Lenacapavir (Yeztugo, Gilead) is safe, effective and well tolerated in individuals who are pregnant and breastfeeding, according to new data presented at IAS 2025, in Kigali, Rwanda.

That data come from the PURPOSE 1 trial, which is the first study of lenacapavir to purposefully include pregnant and lactating people (abstract OAC0505). The researchers—led by Linda-Gail Bekker, MBChB, DTMH, DCH, FCP (SA), PhD, the director of the Desmond Tutu HIV Centre at the University of Cape Town, in South Africa—consulted with community stakeholders, regulatory agencies, ethics committees, and maternal and pediatric health experts to “responsibly include” pregnant and lactating people in their clinical trial. Although researchers offered contraception, they did not require it, “to respect autonomy and reproductive choice,” Dr.
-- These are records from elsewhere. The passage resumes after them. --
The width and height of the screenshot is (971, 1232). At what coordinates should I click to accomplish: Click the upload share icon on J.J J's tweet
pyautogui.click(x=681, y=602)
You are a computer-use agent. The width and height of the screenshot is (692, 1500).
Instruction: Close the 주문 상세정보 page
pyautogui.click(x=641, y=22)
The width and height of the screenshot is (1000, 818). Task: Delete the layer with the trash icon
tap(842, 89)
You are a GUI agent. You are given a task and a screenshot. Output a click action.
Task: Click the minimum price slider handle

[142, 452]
Bekker and colleagues wrote. Trial participants who became pregnant were offered the chance to remain or leave the clinical trial.
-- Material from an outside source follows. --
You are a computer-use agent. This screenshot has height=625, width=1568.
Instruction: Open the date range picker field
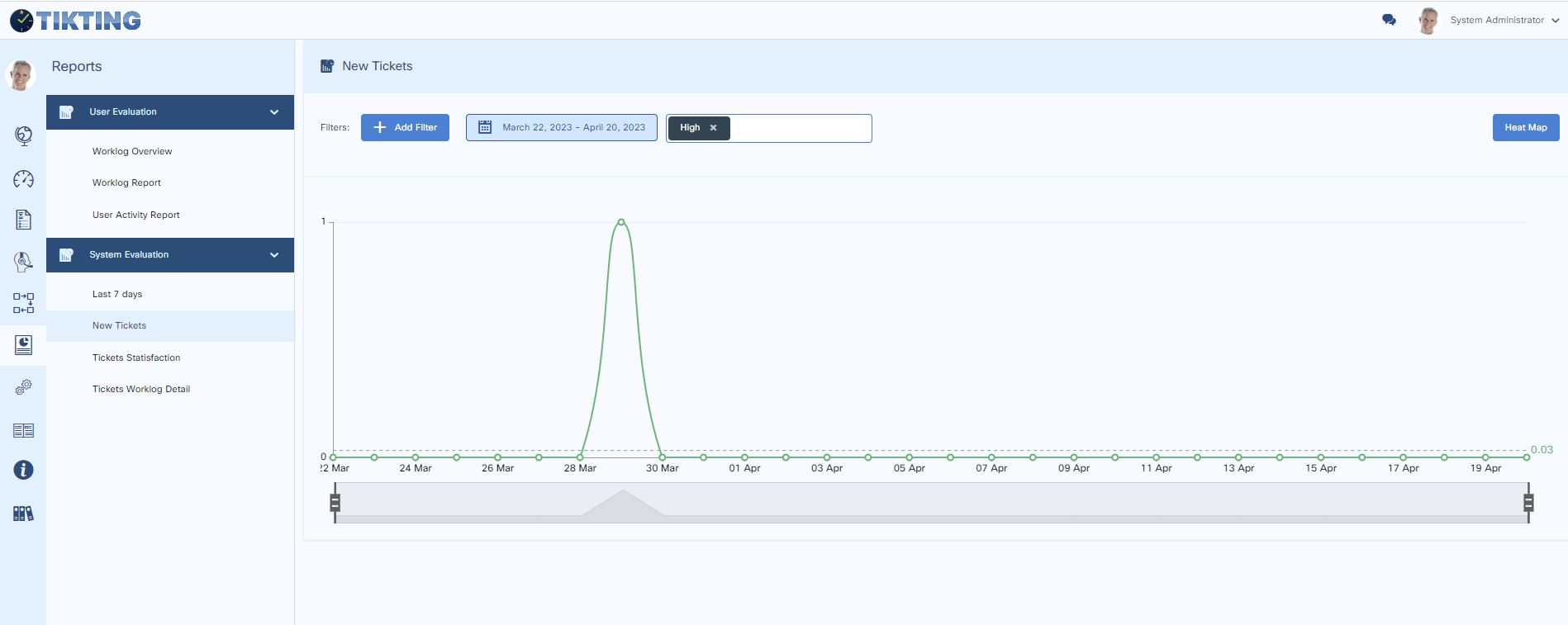click(x=562, y=128)
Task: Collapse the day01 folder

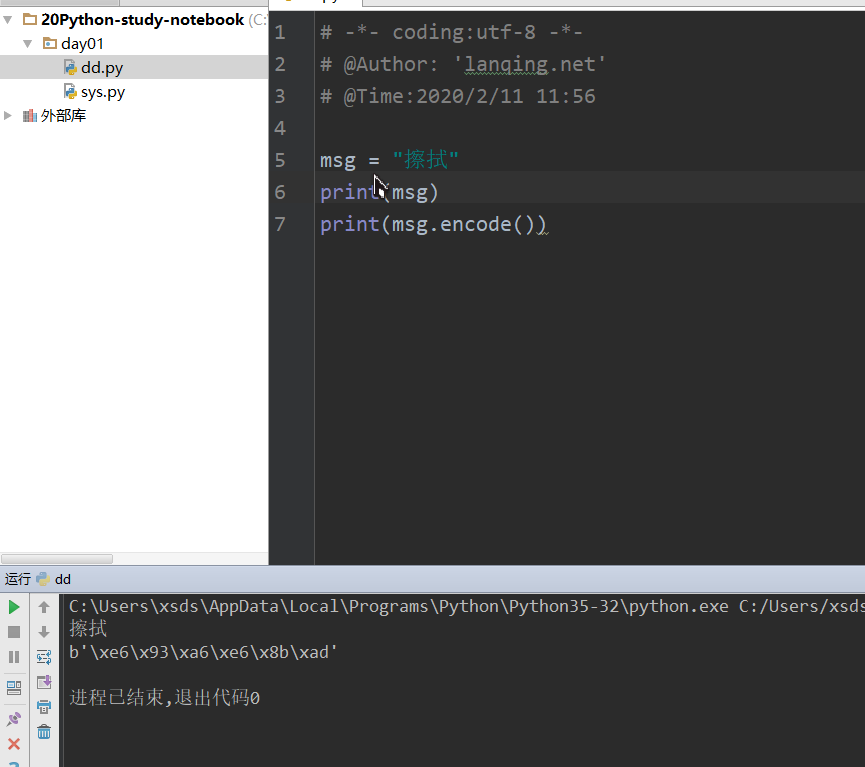Action: click(x=27, y=43)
In those who decided to remain in the trial, lenacapavir plasma concentrations were taken during each trimester and in the postpartum period, and then those concentrations were compared with nonpregnant people using a population pharmacokinetics model. They also had a subset of participants who had their breastmilk and infant’s plasma measured.
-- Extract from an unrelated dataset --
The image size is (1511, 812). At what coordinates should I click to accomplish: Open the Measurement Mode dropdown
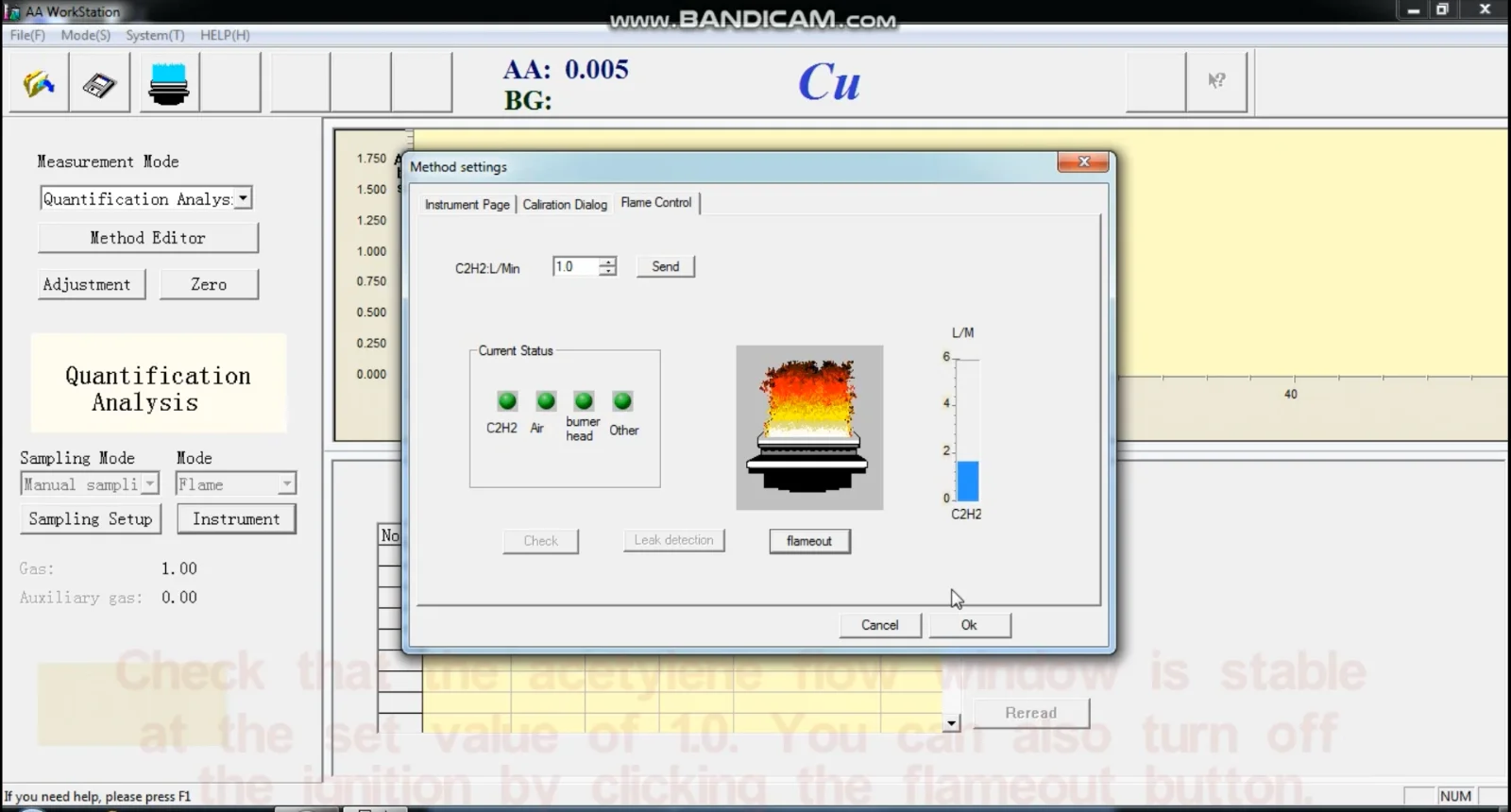[243, 198]
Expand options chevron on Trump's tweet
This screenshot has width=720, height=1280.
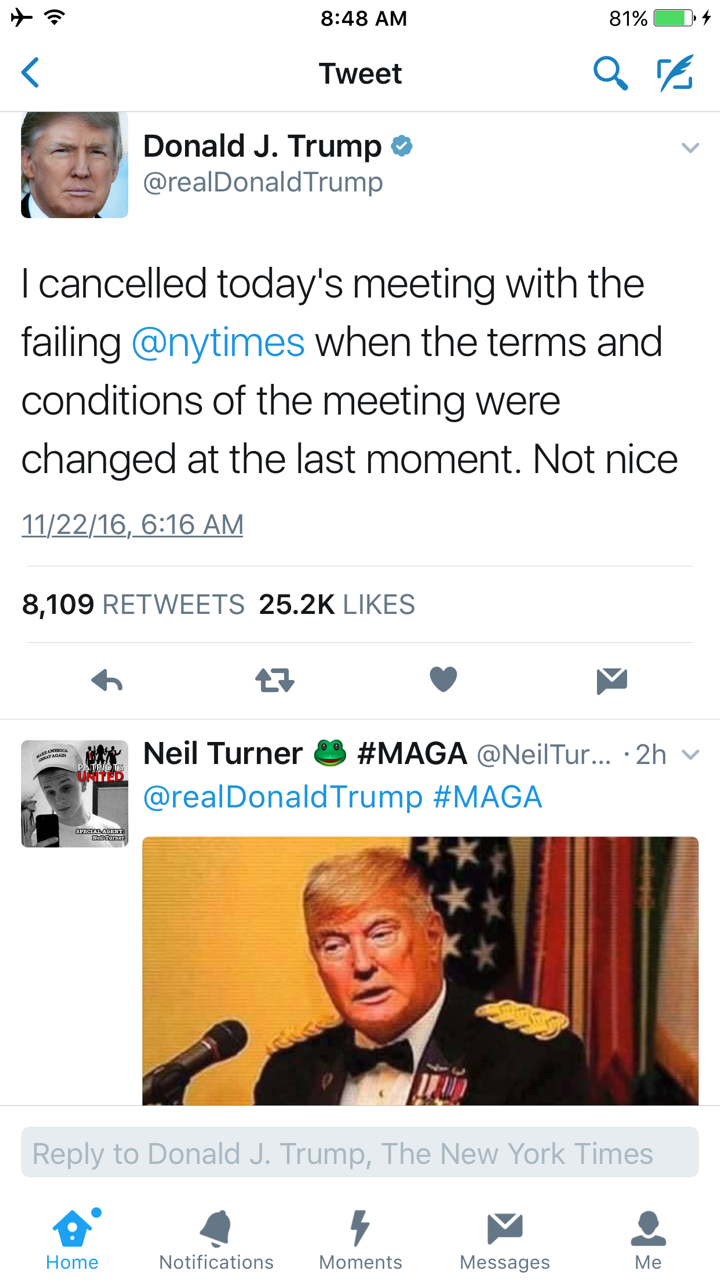click(690, 148)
Of 2,140 study participants receiving lenacapavir in the full trial, 184 participants had 193 pregnancies. Less than half of those people are currently pregnant (45.6%). Of the 105 remaining pregnancies, there were 52 live births and 53 losses, including 30 induced/elective abortions, 20 spontaneous abortions and 3 stillbirths. They found that maternal pregnancy–associated adverse events (AEs) were uncommon. Four participants developed gestational hypertensions or preeclampsia and three developed hyperemesis gravidarum. Of note, no HIV infections occurred in any of the pregnant or lactating participants.

In the population pharmacokinetics analysis, the researchers found that predicted lenacapavir exposure was not statistically different at any trimester or during postpartum when compared with nonpregnant individuals.

Although lenacapavir was present in breastmilk (median milk-to-plasma ratio, 0.63 [n=8 matched pairs), the amount found in infant plasma was minimal (median breastfed infant-to-mother plasma ratio, 0.05 [n=11 matched pairs]).

The researchers said they believe the data could help support lenacapavir as pre-exposure prophylaxis (PrEP) during pregnancy and breastfeeding. “Lenacapavir was efficacious, safe and well tolerated, with no clinically significant exposure differences in [pregnant and lactating people, or PLP] and minimal exposure in breastfed infants,” they wrote. “Proactive evaluation of lenacapavir efficacy, safety and [pharmacokinetic] data in [pregnant and lactating people] can support accelerated access to lenacapavir for PLP who need or want PrEP.”